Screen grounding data
------------------------------

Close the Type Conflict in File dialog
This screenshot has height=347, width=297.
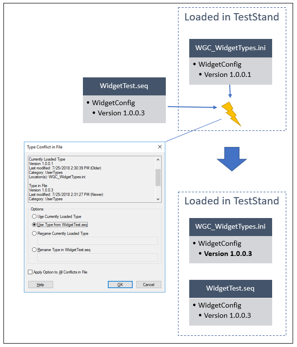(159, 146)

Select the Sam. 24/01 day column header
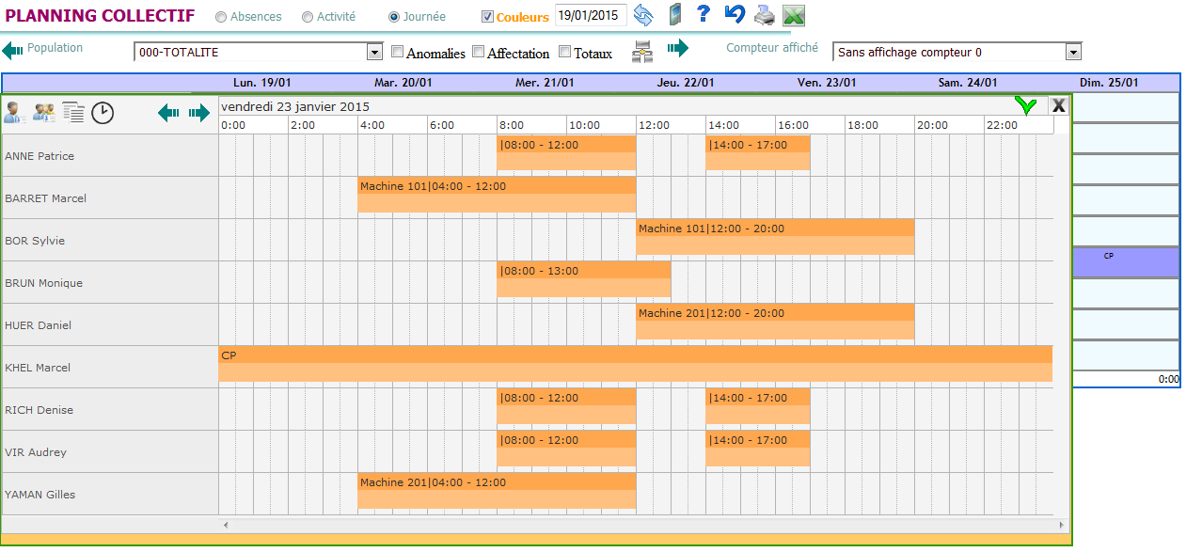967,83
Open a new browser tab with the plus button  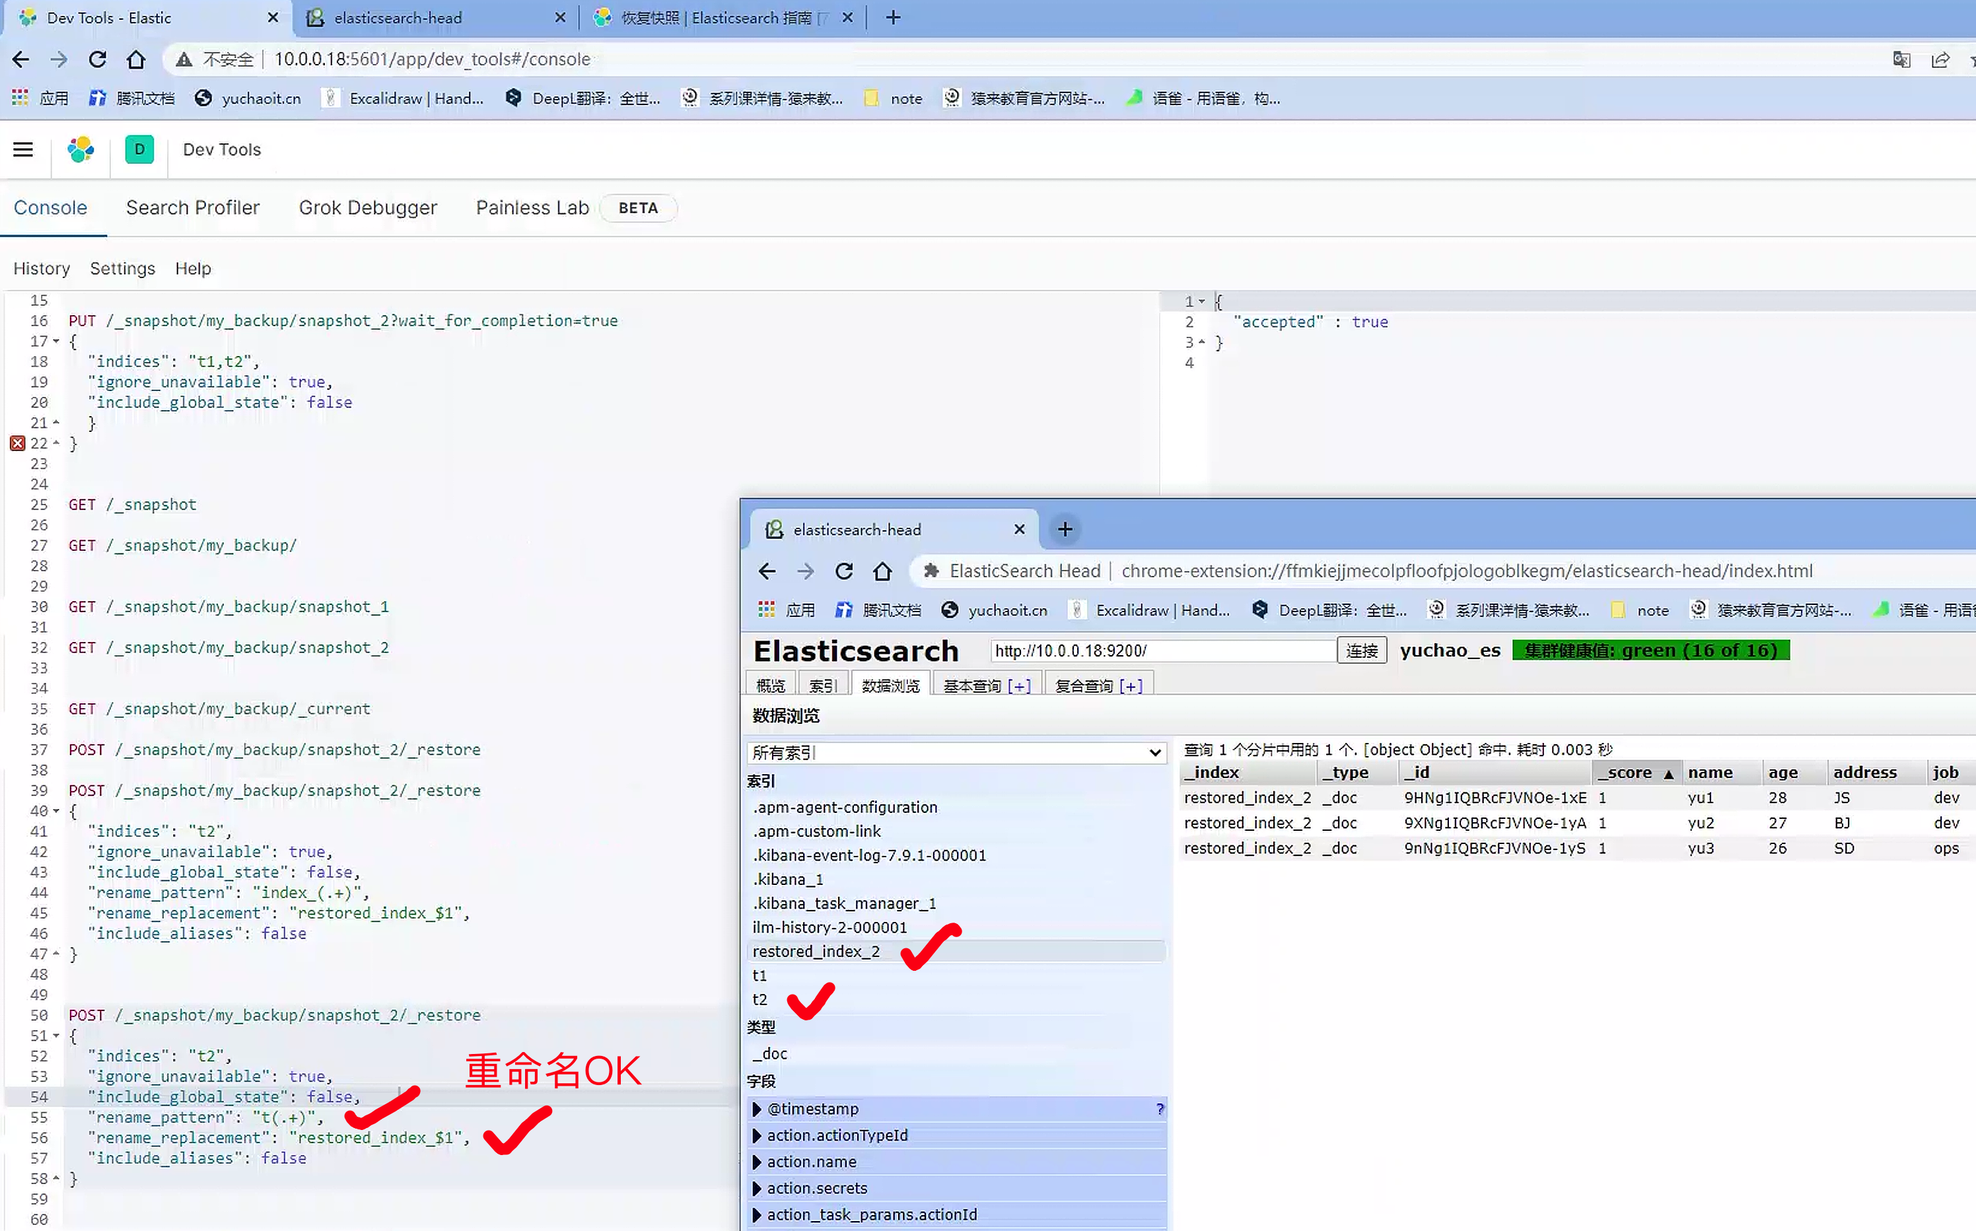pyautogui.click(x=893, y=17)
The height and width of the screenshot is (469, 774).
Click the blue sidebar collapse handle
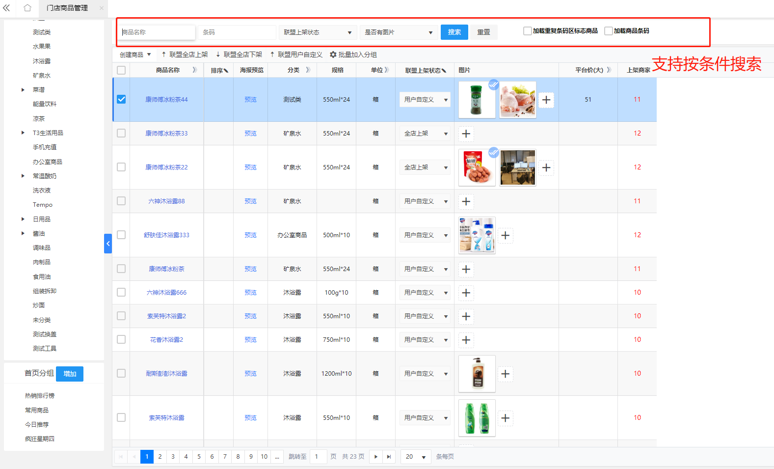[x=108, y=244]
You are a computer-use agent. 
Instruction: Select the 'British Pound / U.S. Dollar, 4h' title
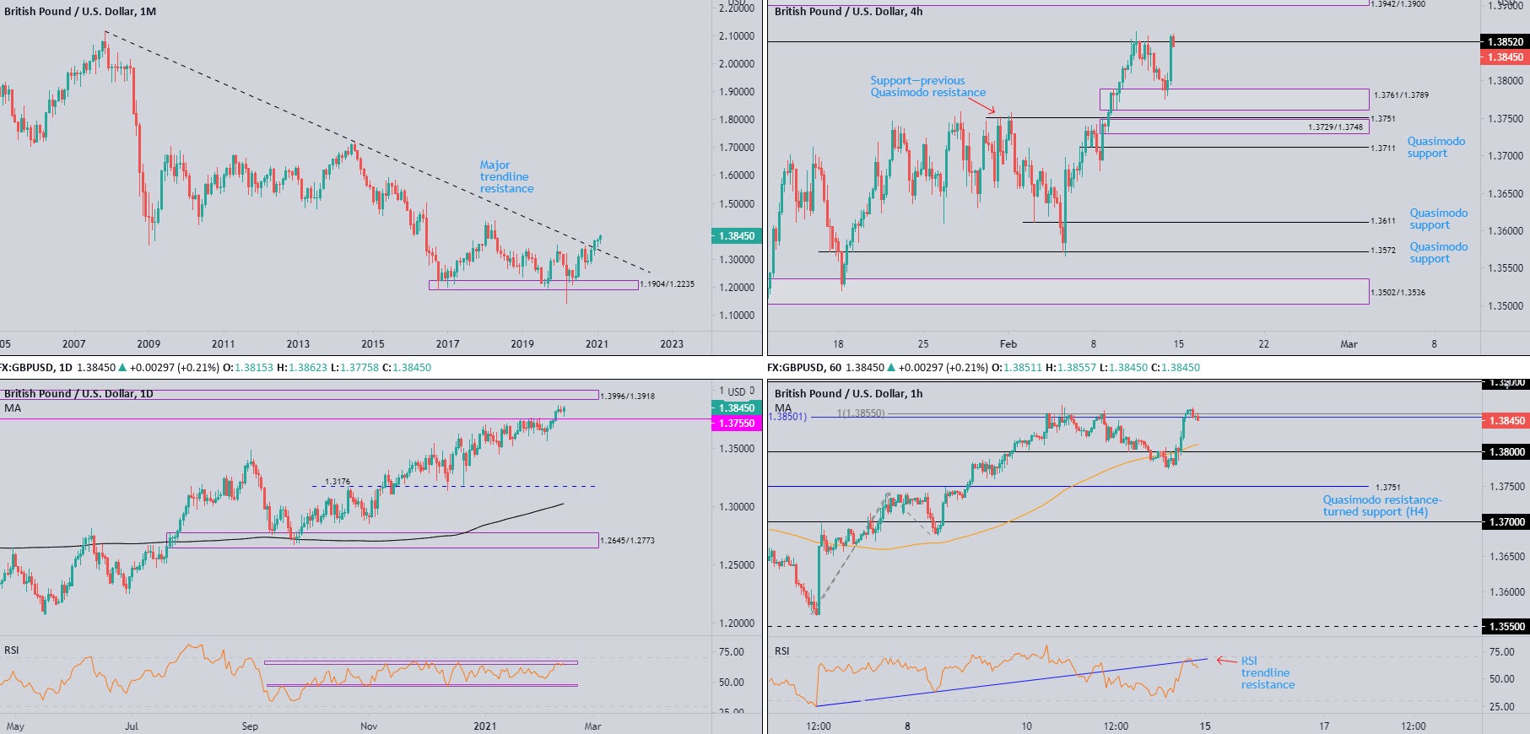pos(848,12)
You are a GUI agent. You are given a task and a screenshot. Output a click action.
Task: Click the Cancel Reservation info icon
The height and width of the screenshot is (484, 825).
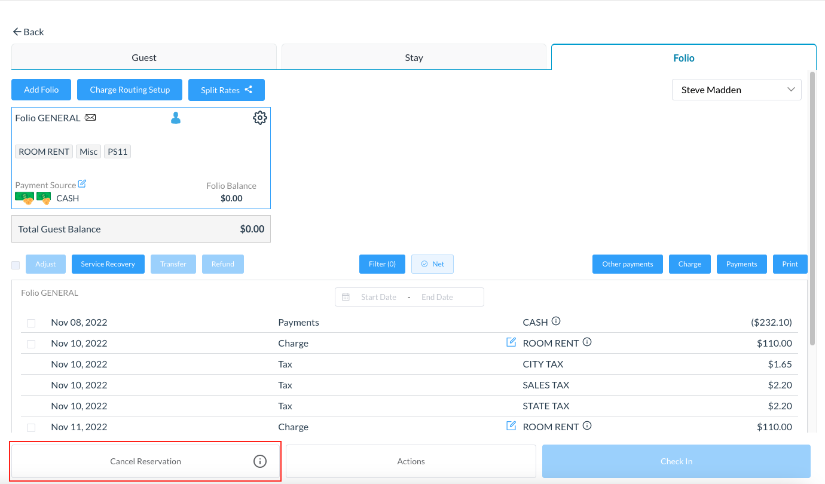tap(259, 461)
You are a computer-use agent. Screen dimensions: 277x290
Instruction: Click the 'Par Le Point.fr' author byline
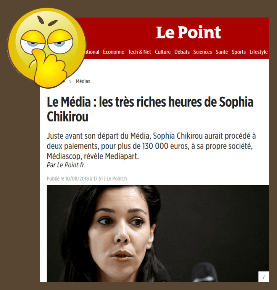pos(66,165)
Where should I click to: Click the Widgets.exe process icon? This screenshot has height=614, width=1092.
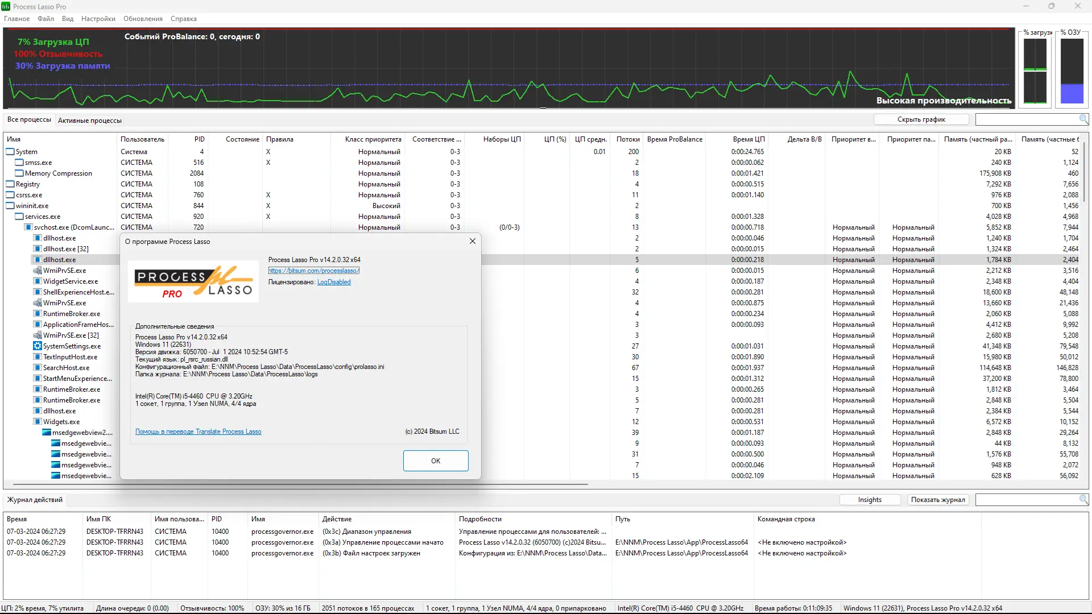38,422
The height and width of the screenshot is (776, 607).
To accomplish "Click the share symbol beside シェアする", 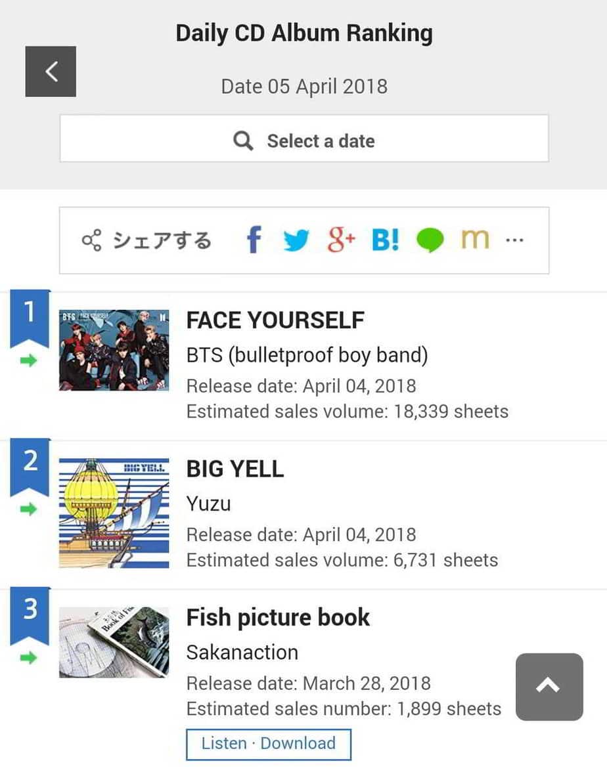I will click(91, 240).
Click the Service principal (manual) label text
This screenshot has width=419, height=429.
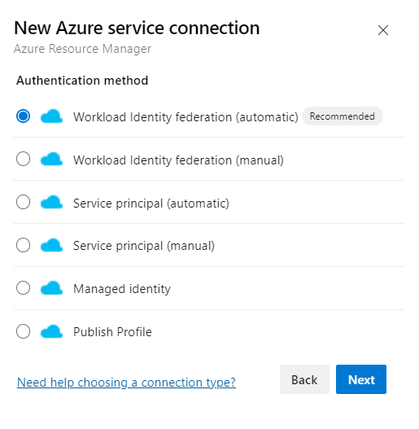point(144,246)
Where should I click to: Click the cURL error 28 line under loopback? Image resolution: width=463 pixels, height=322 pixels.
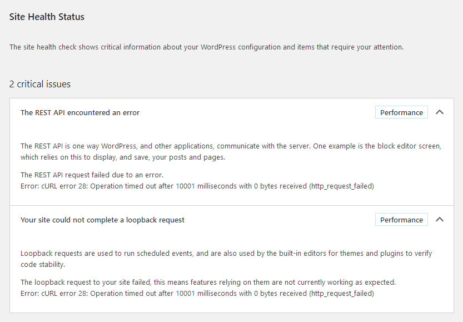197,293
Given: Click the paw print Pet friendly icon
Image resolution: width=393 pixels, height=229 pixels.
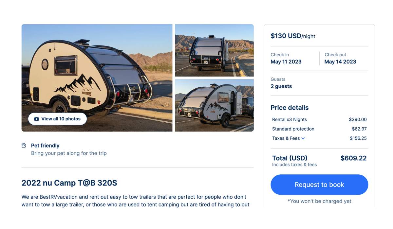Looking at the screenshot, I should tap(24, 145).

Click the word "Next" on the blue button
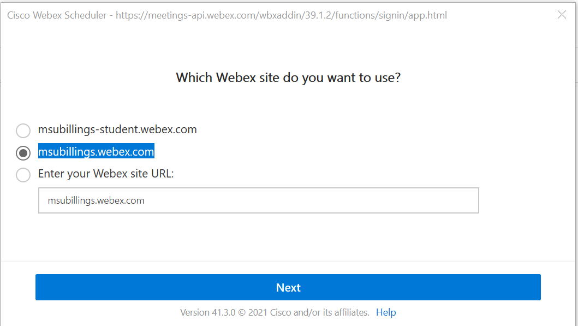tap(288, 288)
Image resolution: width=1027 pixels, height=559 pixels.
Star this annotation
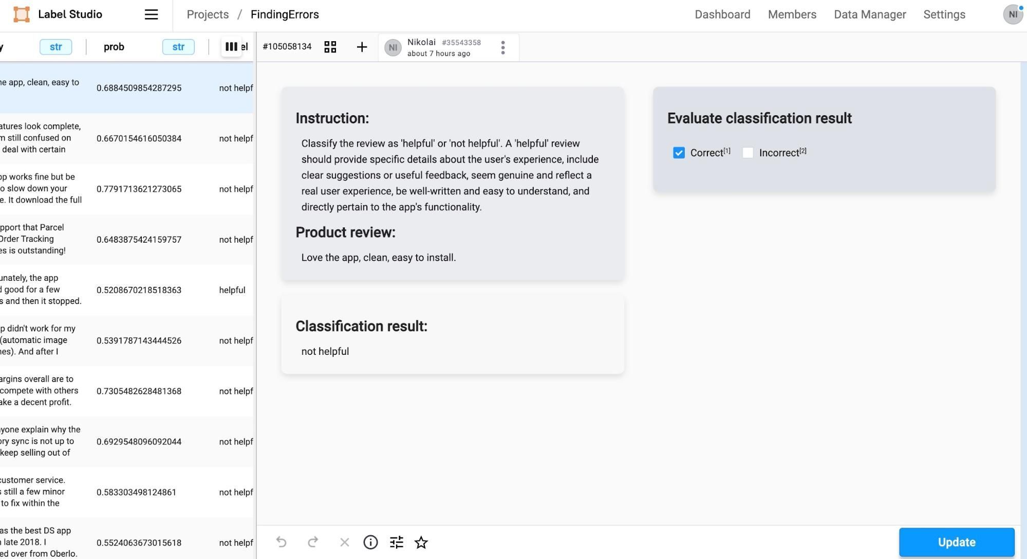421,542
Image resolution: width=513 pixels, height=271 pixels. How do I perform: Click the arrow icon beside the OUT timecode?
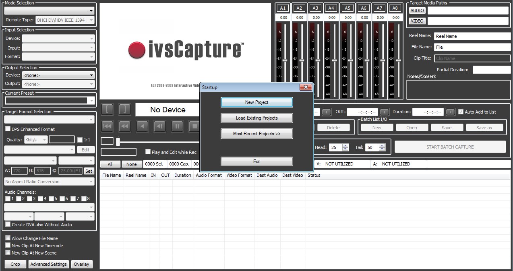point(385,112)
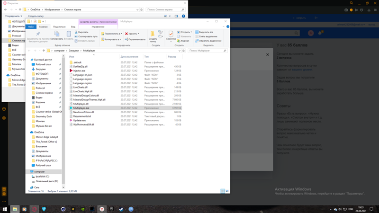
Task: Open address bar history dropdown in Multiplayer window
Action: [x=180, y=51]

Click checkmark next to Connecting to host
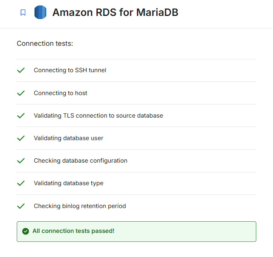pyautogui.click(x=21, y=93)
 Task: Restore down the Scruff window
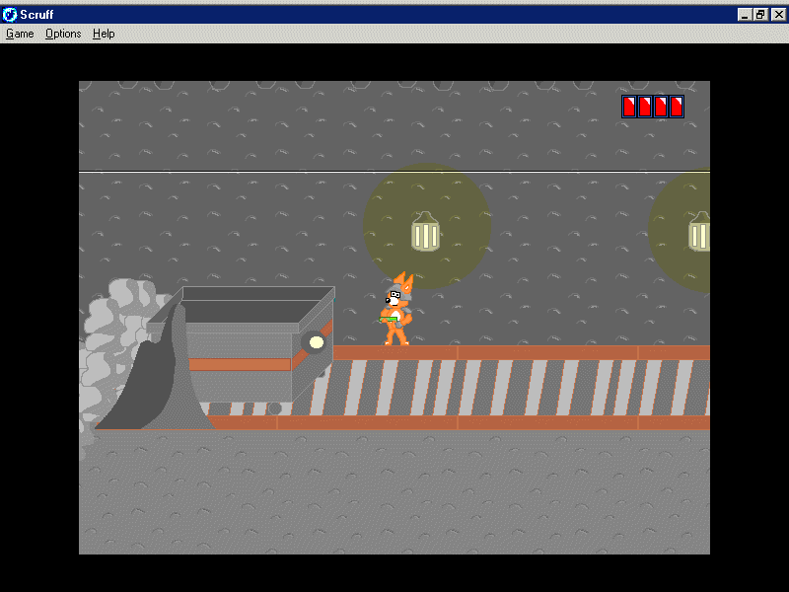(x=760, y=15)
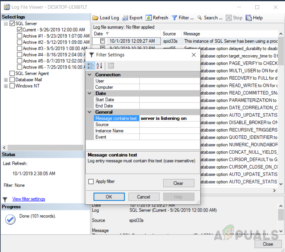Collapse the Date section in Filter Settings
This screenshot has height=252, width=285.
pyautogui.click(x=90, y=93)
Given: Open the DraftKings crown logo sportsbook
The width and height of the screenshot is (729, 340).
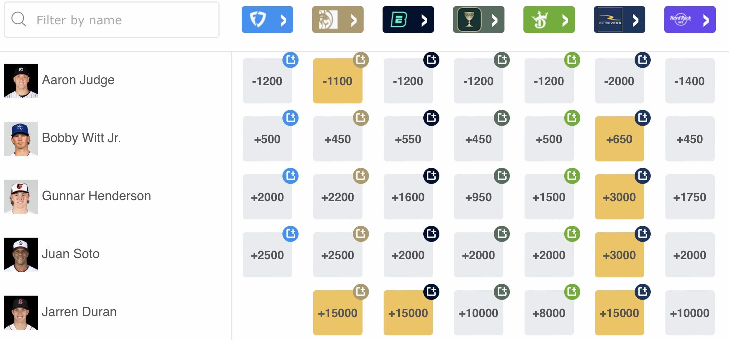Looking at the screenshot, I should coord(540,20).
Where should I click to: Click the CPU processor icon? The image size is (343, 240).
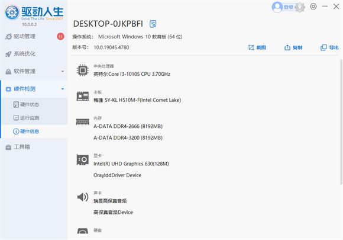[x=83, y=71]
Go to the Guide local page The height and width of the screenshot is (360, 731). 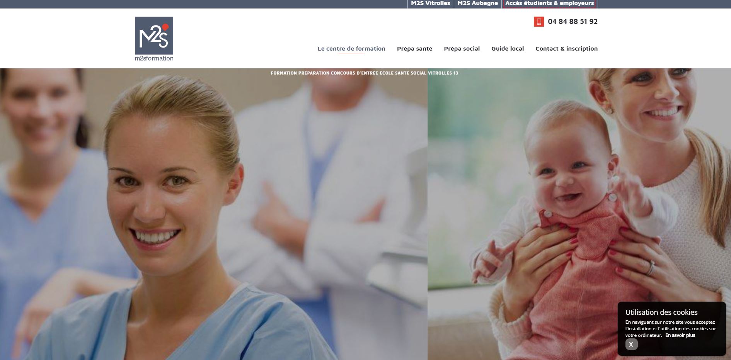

------------------------------

Description of the task
Rewrite the part of the data that opens with the line containing "Where should I click to: Click the CPU" and runs through the end of the data, keeping the requests, and multiply every click coordinate in the answers by 2.15, rounding to whole numbers with halves rounded up. Leave the pictures out.

Answer for this exercise
Where should I click to: Click the CPU processor icon? The image size is (343, 240).
[x=178, y=153]
Go to the Guide local page The height and width of the screenshot is (360, 731). 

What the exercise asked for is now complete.